[[ SUPPLIED DATA open ]]

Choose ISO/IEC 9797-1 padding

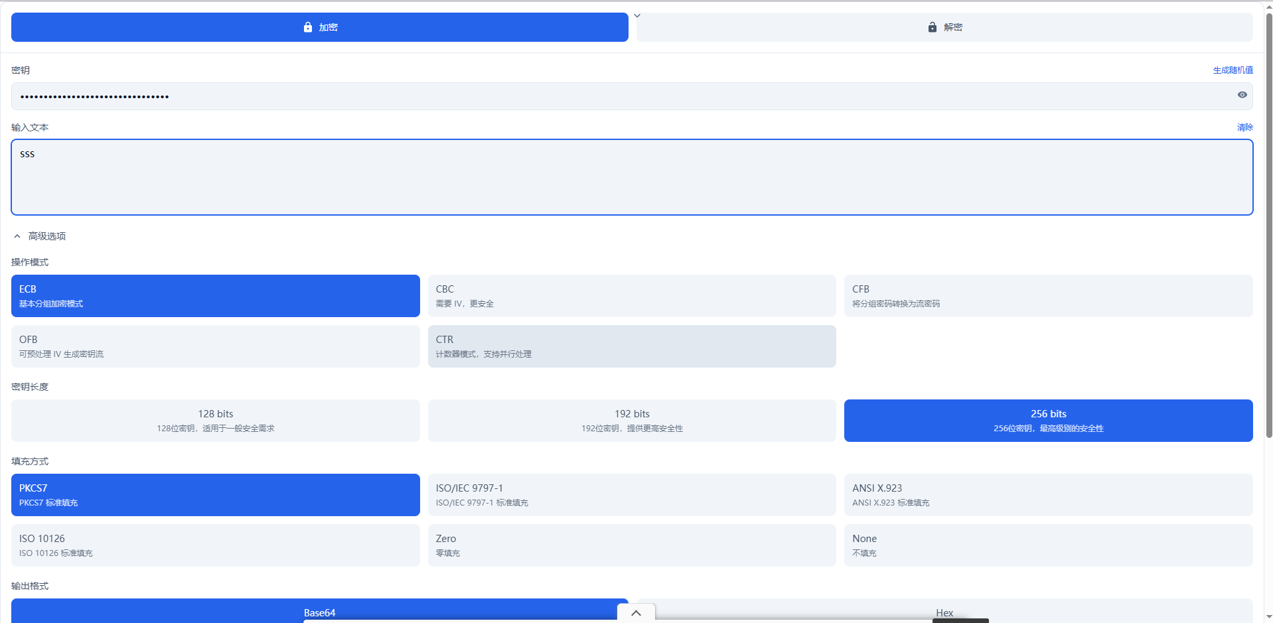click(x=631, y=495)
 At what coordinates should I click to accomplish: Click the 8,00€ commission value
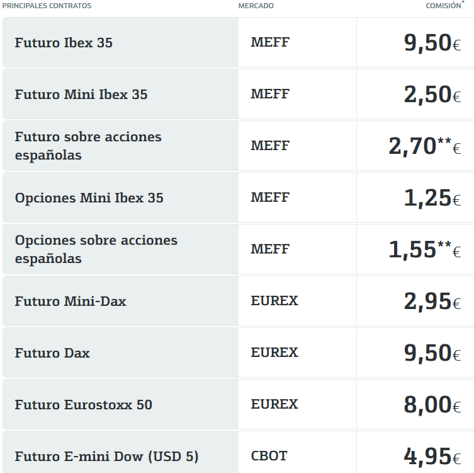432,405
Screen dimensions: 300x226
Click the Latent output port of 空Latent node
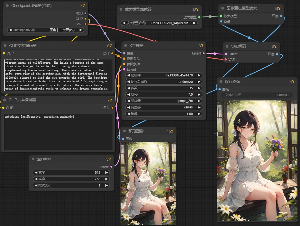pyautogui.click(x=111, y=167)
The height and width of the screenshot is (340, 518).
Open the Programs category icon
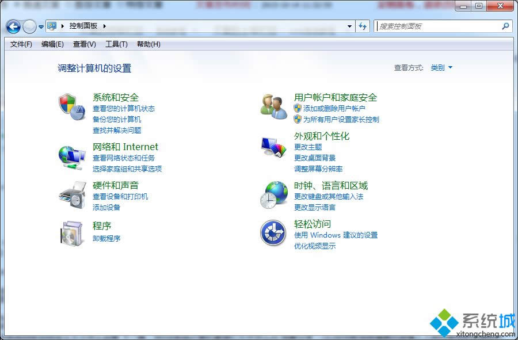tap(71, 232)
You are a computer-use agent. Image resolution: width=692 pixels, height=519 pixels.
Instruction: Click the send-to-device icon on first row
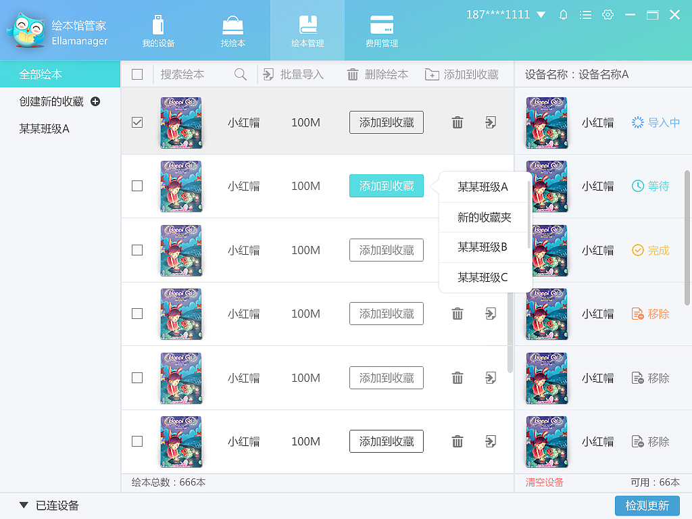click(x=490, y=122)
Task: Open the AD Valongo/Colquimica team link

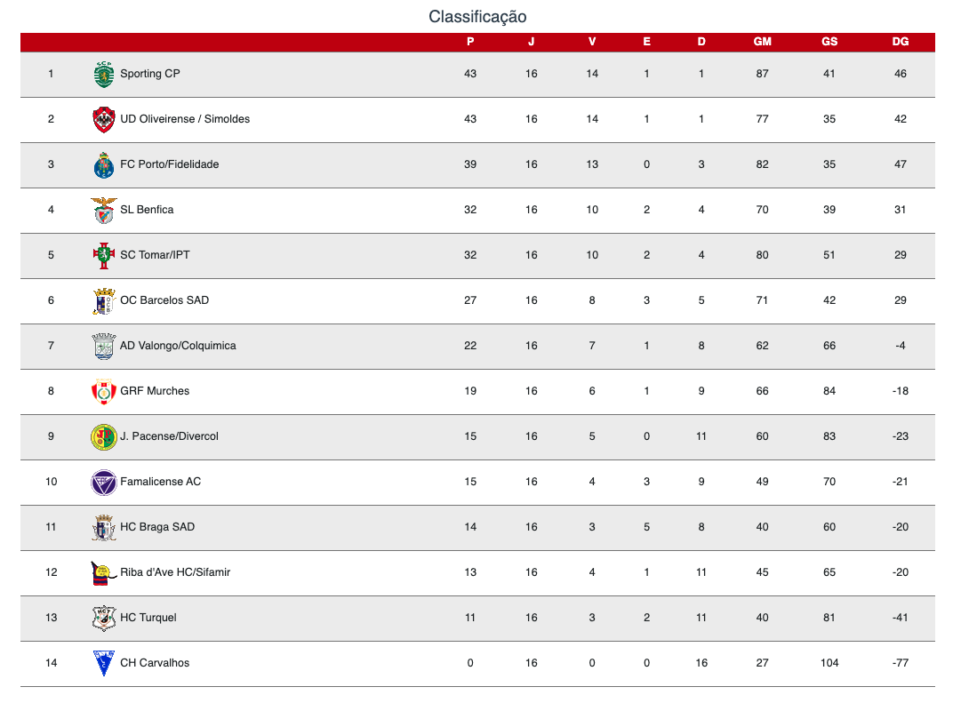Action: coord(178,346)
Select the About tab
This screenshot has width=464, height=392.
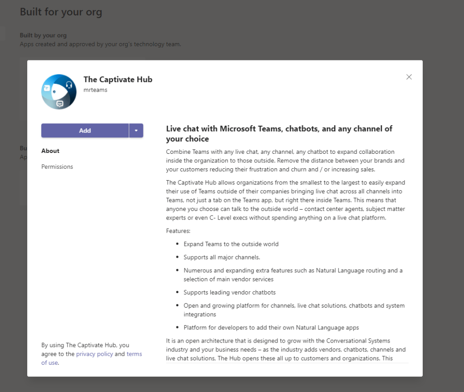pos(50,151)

[[ SUPPLIED DATA closed ]]

WHAT YOU HAVE TO DO:
If pictures appear, drop them, and retype exactly the lines from the "Screen dimensions: 300x226" line through the last line of the data above.

ANSWER TO THIS EXERCISE:
Screen dimensions: 300x226
Click the Latent output port of 空Latent node
pyautogui.click(x=111, y=167)
The height and width of the screenshot is (340, 518).
Open the Programs category icon
tap(71, 232)
You are a computer-use agent. Image resolution: width=692 pixels, height=519 pixels.
Instruction: Click the send-to-device icon on first row
click(x=490, y=122)
Task: Open the AD Valongo/Colquimica team link

Action: coord(178,346)
Select the About tab
This screenshot has width=464, height=392.
pos(50,151)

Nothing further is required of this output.